* **Source data**:
--------------------

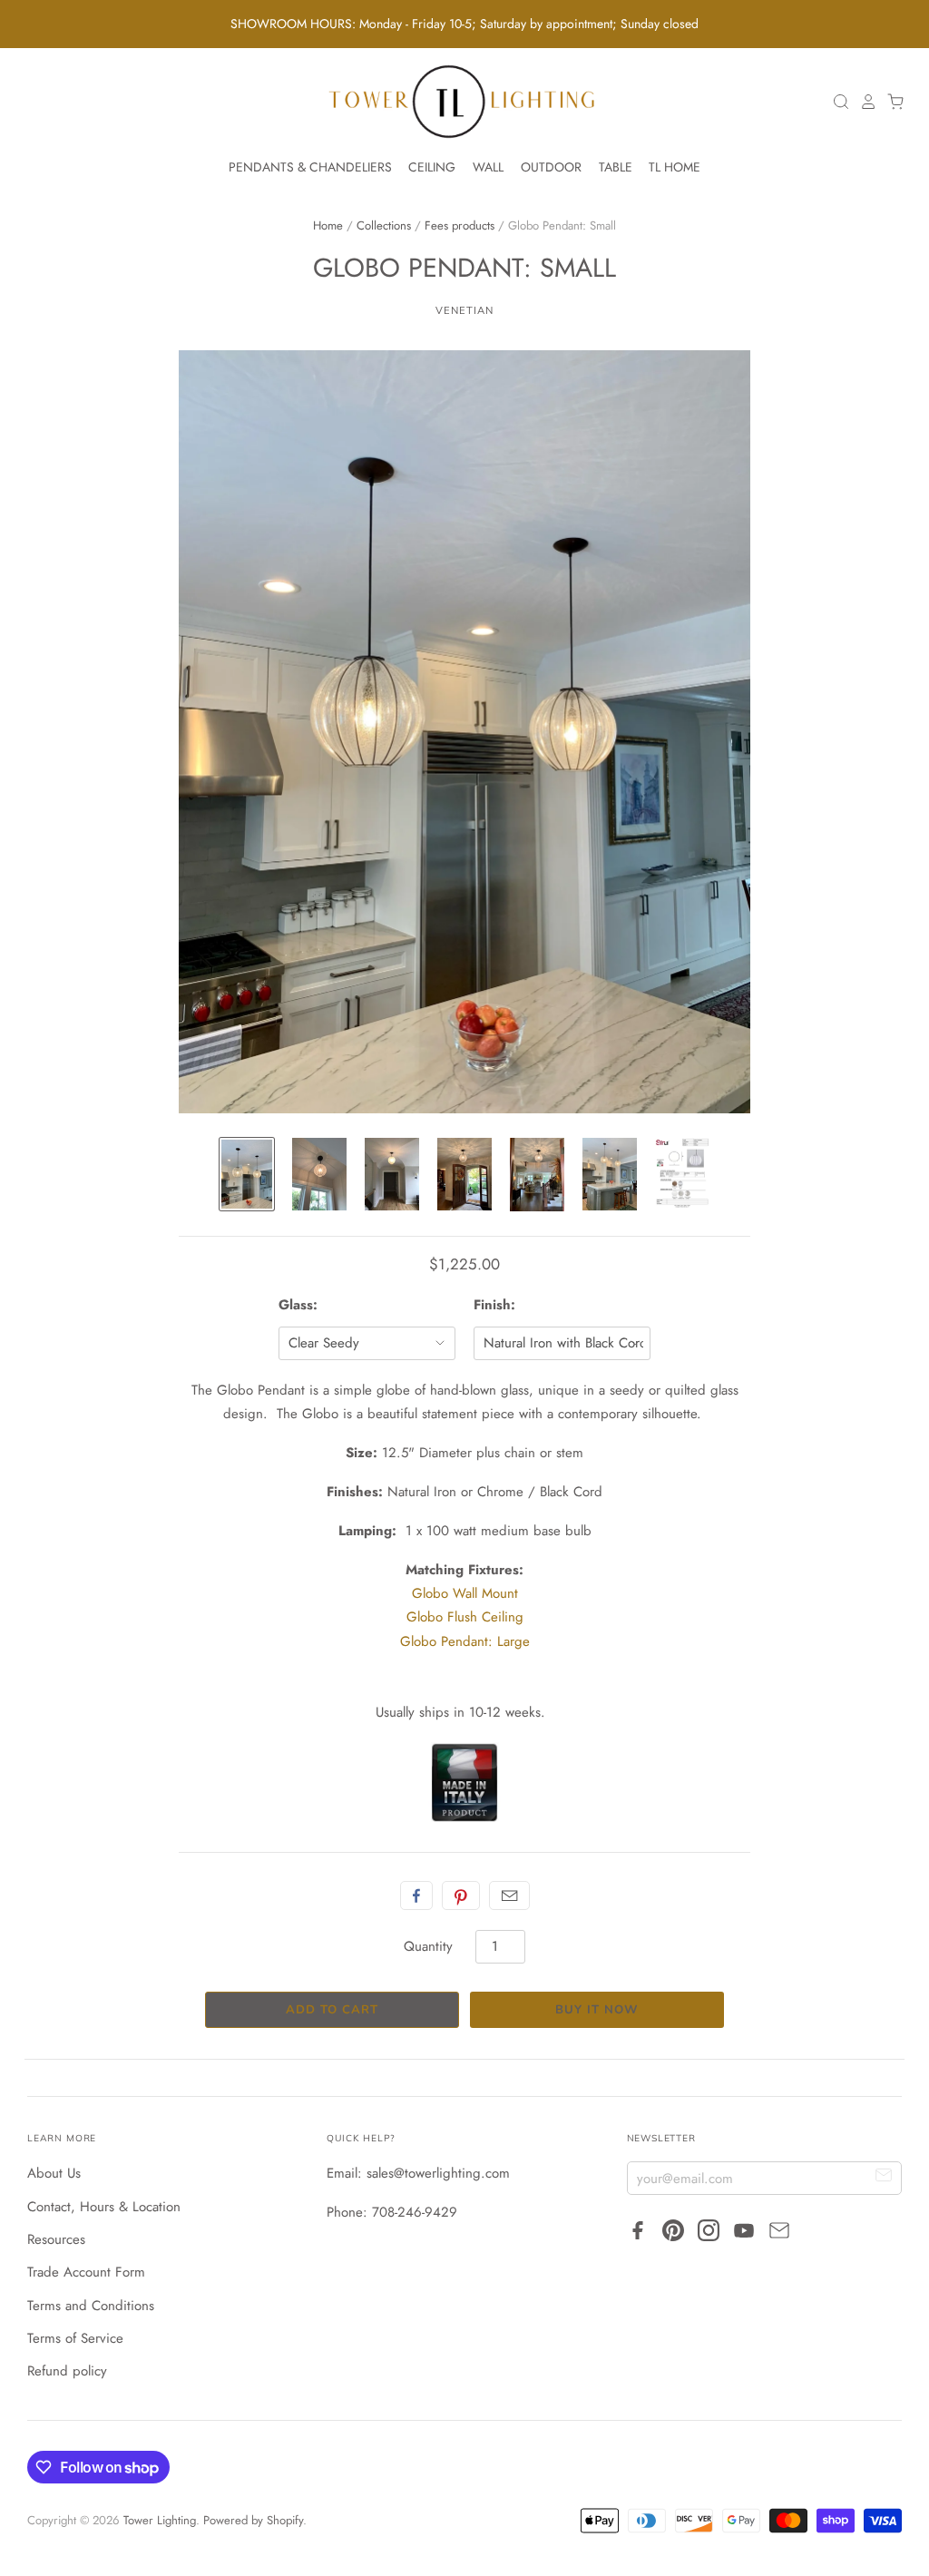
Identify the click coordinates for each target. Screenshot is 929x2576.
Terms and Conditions (90, 2306)
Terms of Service (75, 2338)
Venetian (464, 310)
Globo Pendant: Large (465, 1641)
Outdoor (551, 167)
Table (615, 167)
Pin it (461, 1895)
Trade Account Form (86, 2272)
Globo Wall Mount (465, 1593)
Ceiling (431, 167)
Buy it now (596, 2010)
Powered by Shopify (253, 2520)
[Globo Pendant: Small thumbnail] (247, 1174)
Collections (384, 225)
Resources (56, 2239)
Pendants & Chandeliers (310, 167)
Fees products (459, 225)
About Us (54, 2173)
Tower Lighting (159, 2520)
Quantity (428, 1946)
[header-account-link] (863, 102)
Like (416, 1895)
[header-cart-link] (891, 102)
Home (328, 225)
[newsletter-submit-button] (884, 2177)
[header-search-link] (836, 102)
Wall (488, 167)
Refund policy (67, 2371)
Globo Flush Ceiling (464, 1617)
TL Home (674, 167)
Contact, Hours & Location (104, 2207)
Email (509, 1895)
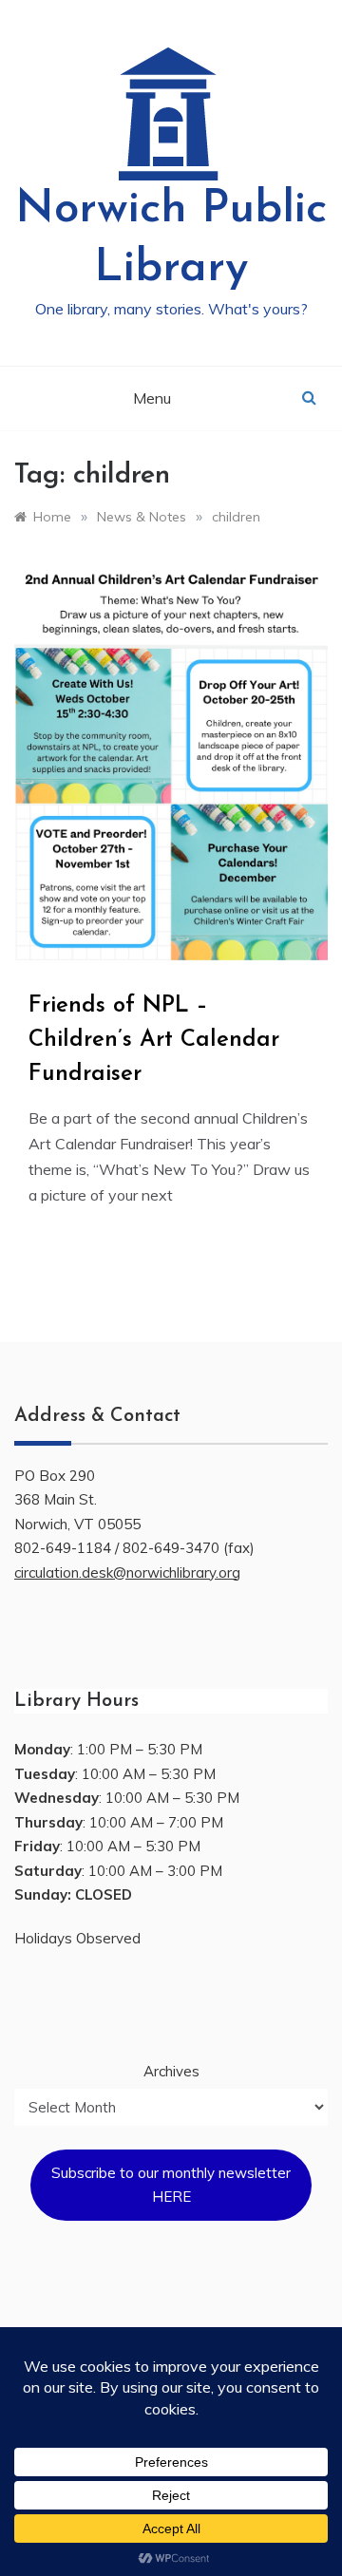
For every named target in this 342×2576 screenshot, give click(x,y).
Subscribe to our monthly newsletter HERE (171, 2185)
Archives (171, 2071)
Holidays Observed (77, 1938)
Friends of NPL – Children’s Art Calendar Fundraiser (153, 1040)
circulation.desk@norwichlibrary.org (127, 1572)
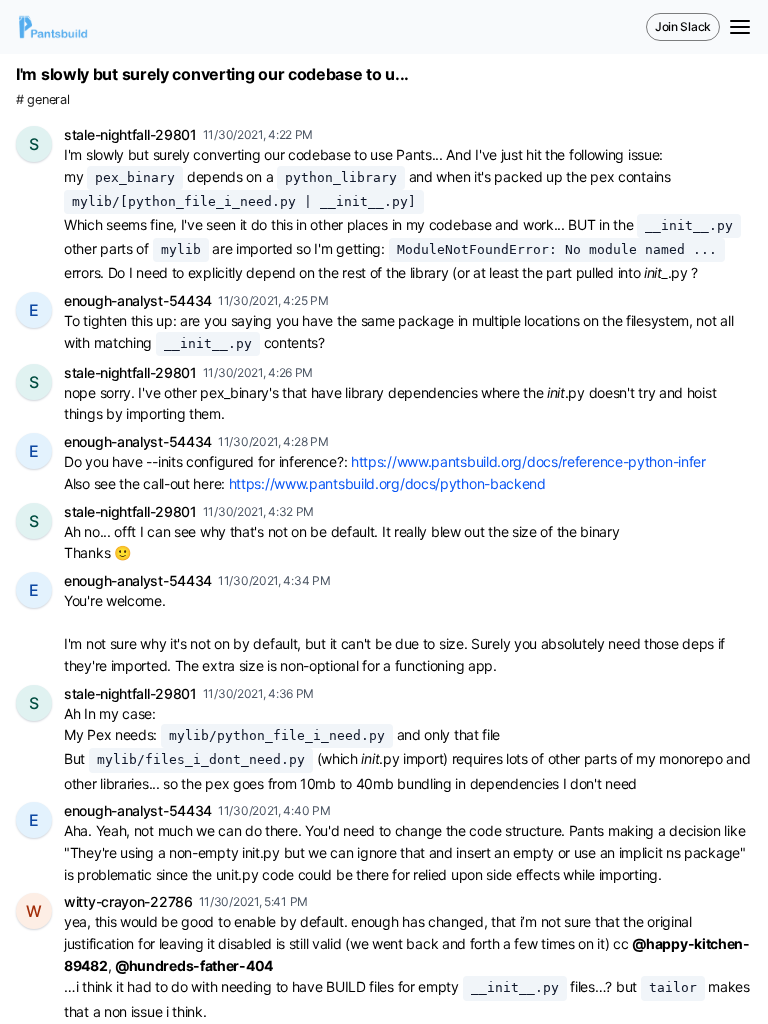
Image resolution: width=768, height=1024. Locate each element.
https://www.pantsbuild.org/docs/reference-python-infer (528, 461)
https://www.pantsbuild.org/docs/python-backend (387, 483)
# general (42, 99)
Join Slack (683, 26)
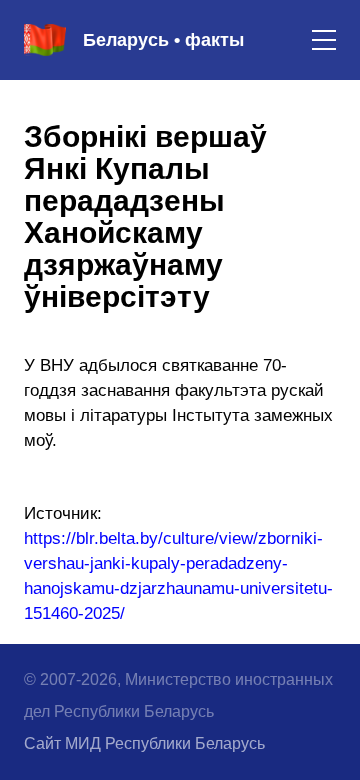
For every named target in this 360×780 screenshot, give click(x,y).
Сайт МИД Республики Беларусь (144, 743)
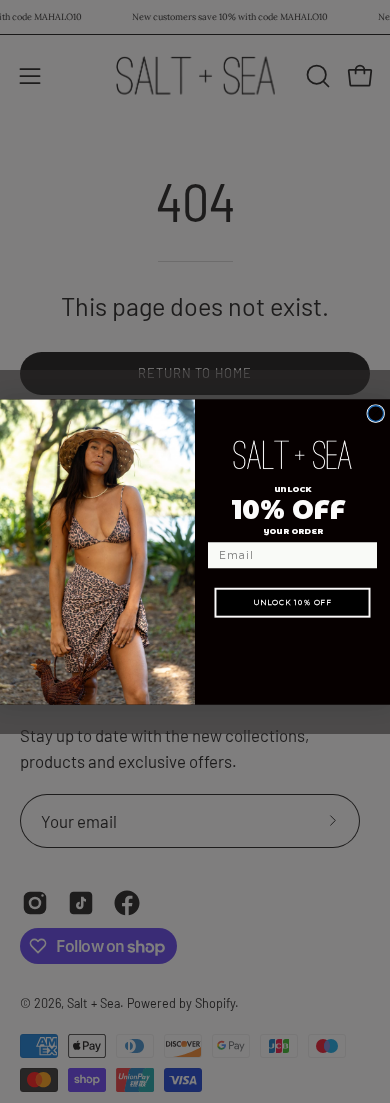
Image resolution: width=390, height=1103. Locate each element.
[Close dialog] (376, 413)
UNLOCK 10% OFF (292, 601)
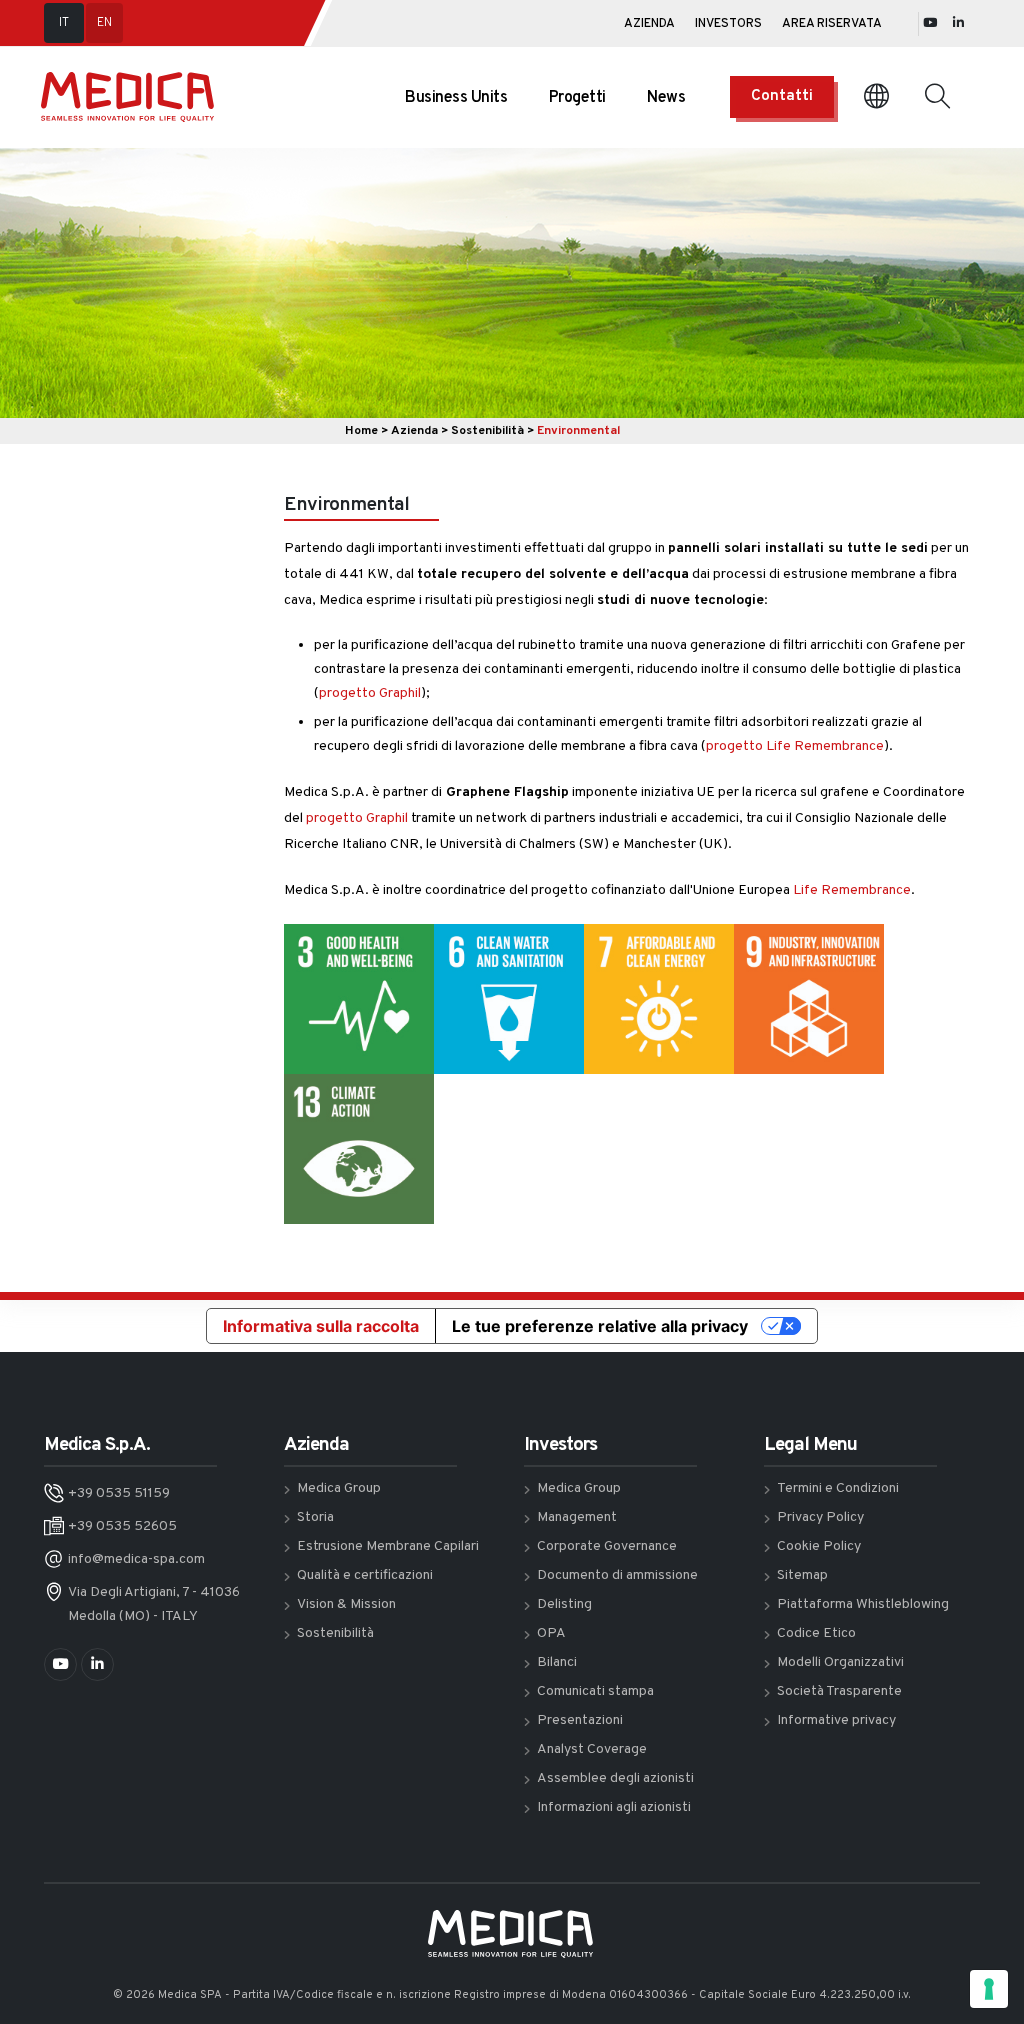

--------------------

* **What this task involves**: Copy every record above exactly, leaving out the pictures.

* **Written solution**:
Identify the click coordinates for each target. Screenshot is 929x2576.
Terms and Conditions (90, 2306)
Terms of Service (75, 2338)
Venetian (464, 310)
Globo Pendant: Large (465, 1641)
Outdoor (551, 167)
Table (615, 167)
Pin it (461, 1895)
Trade Account Form (86, 2272)
Globo Wall Mount (465, 1593)
Ceiling (431, 167)
Buy it now (596, 2010)
Powered by Shopify (253, 2520)
[Globo Pendant: Small thumbnail] (247, 1174)
Collections (384, 225)
Resources (56, 2239)
Pendants & Chandeliers (310, 167)
Fees products (459, 225)
About Us (54, 2173)
Tower Lighting (159, 2520)
Quantity (428, 1946)
[header-account-link] (863, 102)
Like (416, 1895)
[header-cart-link] (891, 102)
Home (328, 225)
[newsletter-submit-button] (884, 2177)
[header-search-link] (836, 102)
Wall (488, 167)
Refund policy (67, 2371)
Globo Flush Ceiling (464, 1617)
TL Home (674, 167)
Contact, Hours & Location (104, 2207)
Email (509, 1895)
For every named target in this 342×2576 screenshot, give click(x,y).
Subscribe to our monthly newsletter HERE (171, 2185)
Archives (171, 2071)
Holidays Observed (77, 1938)
Friends of NPL – Children’s Art Calendar Fundraiser (153, 1040)
circulation.desk@norwichlibrary.org (127, 1572)
Image resolution: width=768, height=1024. Locate each element.
https://www.pantsbuild.org/docs/reference-python-infer (528, 461)
https://www.pantsbuild.org/docs/python-backend (387, 483)
# general (42, 99)
Join Slack (683, 26)
For every named target in this 360×780 screenshot, give click(x,y).
Сайт МИД Республики Беларусь (144, 743)
Image resolution: width=390, height=1103. Locate each element.
[Close dialog] (376, 413)
UNLOCK 10% OFF (292, 601)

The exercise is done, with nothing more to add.